# [Text shown]
I spent my afternoon in the LaTrobe University library looking through John Cage scores. The Orchestra has a project coming up that will be part of the Melbourne Festival’s Musicircus , a big sunset-to-sunrise performance event. I will have a group of about 30 child and adult musicians creating a performance event to be part of this, so I went with the co-curator of Musicircus Tim Humphries to do some research among the Library’s collection of Cage scores, and get some ideas.

Here are some early thoughts:

  • Inspired by Cage’s A Dip in the Lake – ten quicksteps, 61 waltzes, and 56 marches for Chicago and vicinity, a vocal section using addresses of places in Melbourne. (I need to find out what Cage actually did with all the addresses in A Dip…, too).
  • Mesostics, that might then be sung or somehow played – but created by the group in the first place. I think we might create them from the day’s newspaper. (What’s a mesostic?)
  • Include instruments such as tin cans (paint tins?), a battery-operated buzzer (this is how John Cage describes it – the mind boggles – it could be any number of things!), transistor radios, mobile phones…
  • Transparencies with various lines, dots and markings on them that can be randomly superimposed upon each other to create unique graphic scores to be read by the group.
  • Creating compositions using elements of chance (eg. dice) and an idea I had today using coloured squares and rectangles… I’ll make a template of this idea and post it soon. I’m quite excited by it as I think it will be simple to do but will sound very effective…
  • Unison sounds of inhaling and exhaling (following either a graphic score, or a conductor who indicates the pitch contour of the sounds and when the group should inhale or exhale.
  • Metronomes (the old-fashioned, visually-interesting kinds) all set to different tempi, ticking away constantly in what will be a very resonant performing space.

We’ll only have about three hours to rehearse all of this on the performance day, which will mean setting tasks for small groups to develop on their own, and then ordering each of these responses to make one big piece. We’ll work at ArtPlay.

Then again, we may perform in separate groups – either concurrently and independently of each other, or consecutively. It’s all in the spirit of the Musicircus!

# [Data]
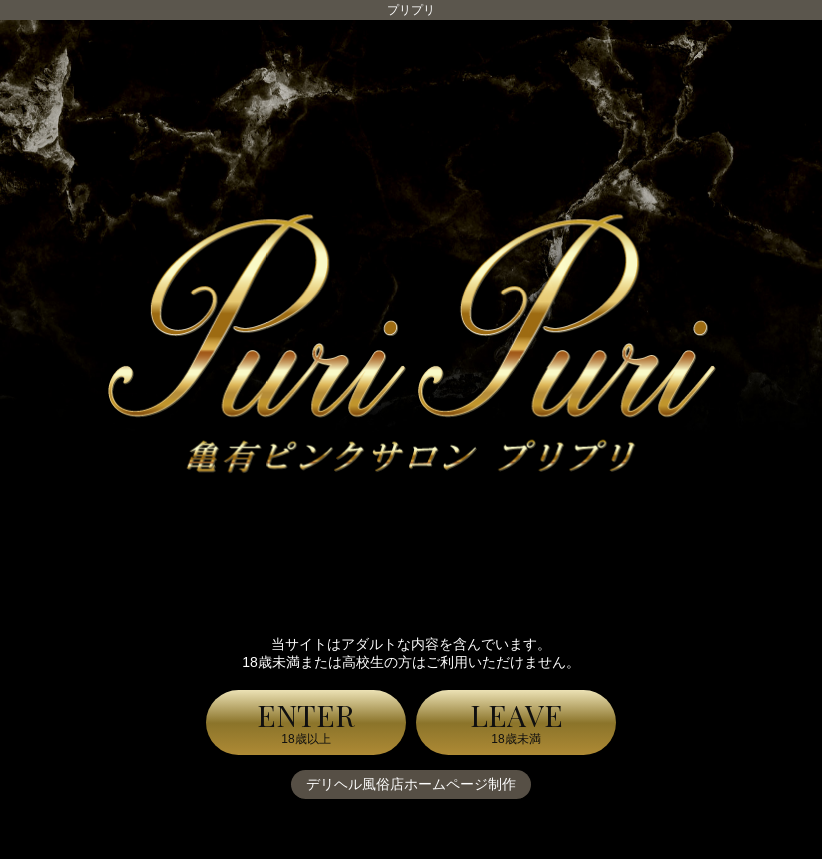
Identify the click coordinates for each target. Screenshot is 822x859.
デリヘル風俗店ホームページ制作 (411, 784)
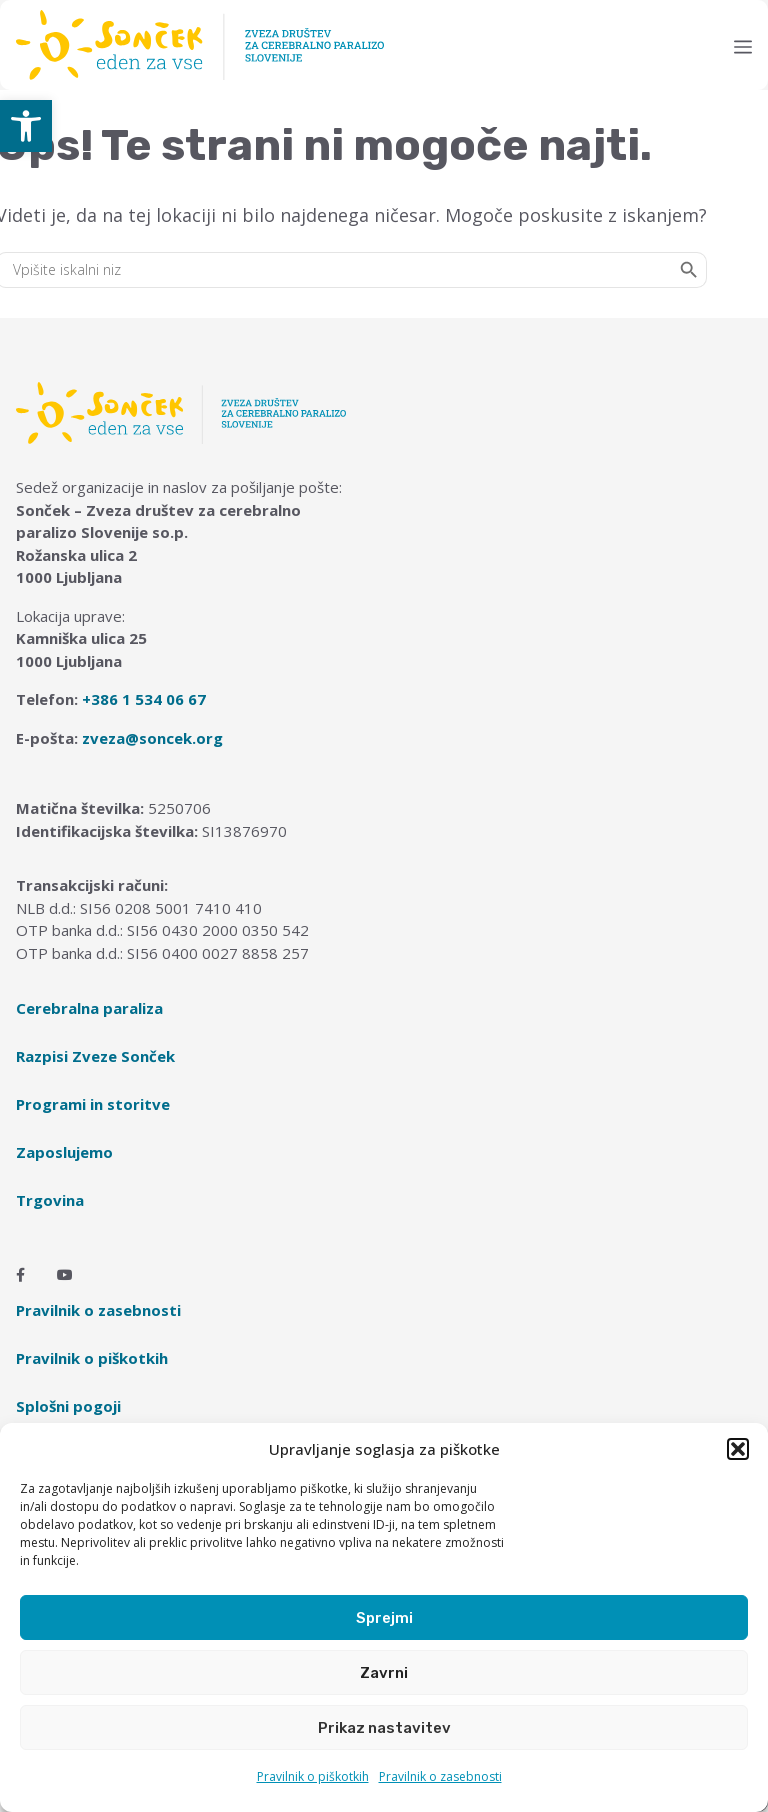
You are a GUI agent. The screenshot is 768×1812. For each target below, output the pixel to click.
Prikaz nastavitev (384, 1728)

# [Exercise instructions]
A - According to the text about the Musicircus, how much time will the group have to rehearse on the performance day?
B - Reproduce word for word the passage of the text about the Musicircus starting at "I spent my afternoon" and ending at "get some ideas.".
The lines are separate material, unrelated to the text about the Musicircus.

# [Exercise solutions]
A - About three hours.

B -
I spent my afternoon in the LaTrobe University library looking through John Cage scores. The Orchestra has a project coming up that will be part of the Melbourne Festival’s Musicircus , a big sunset-to-sunrise performance event. I will have a group of about 30 child and adult musicians creating a performance event to be part of this, so I went with the co-curator of Musicircus Tim Humphries to do some research among the Library’s collection of Cage scores, and get some ideas.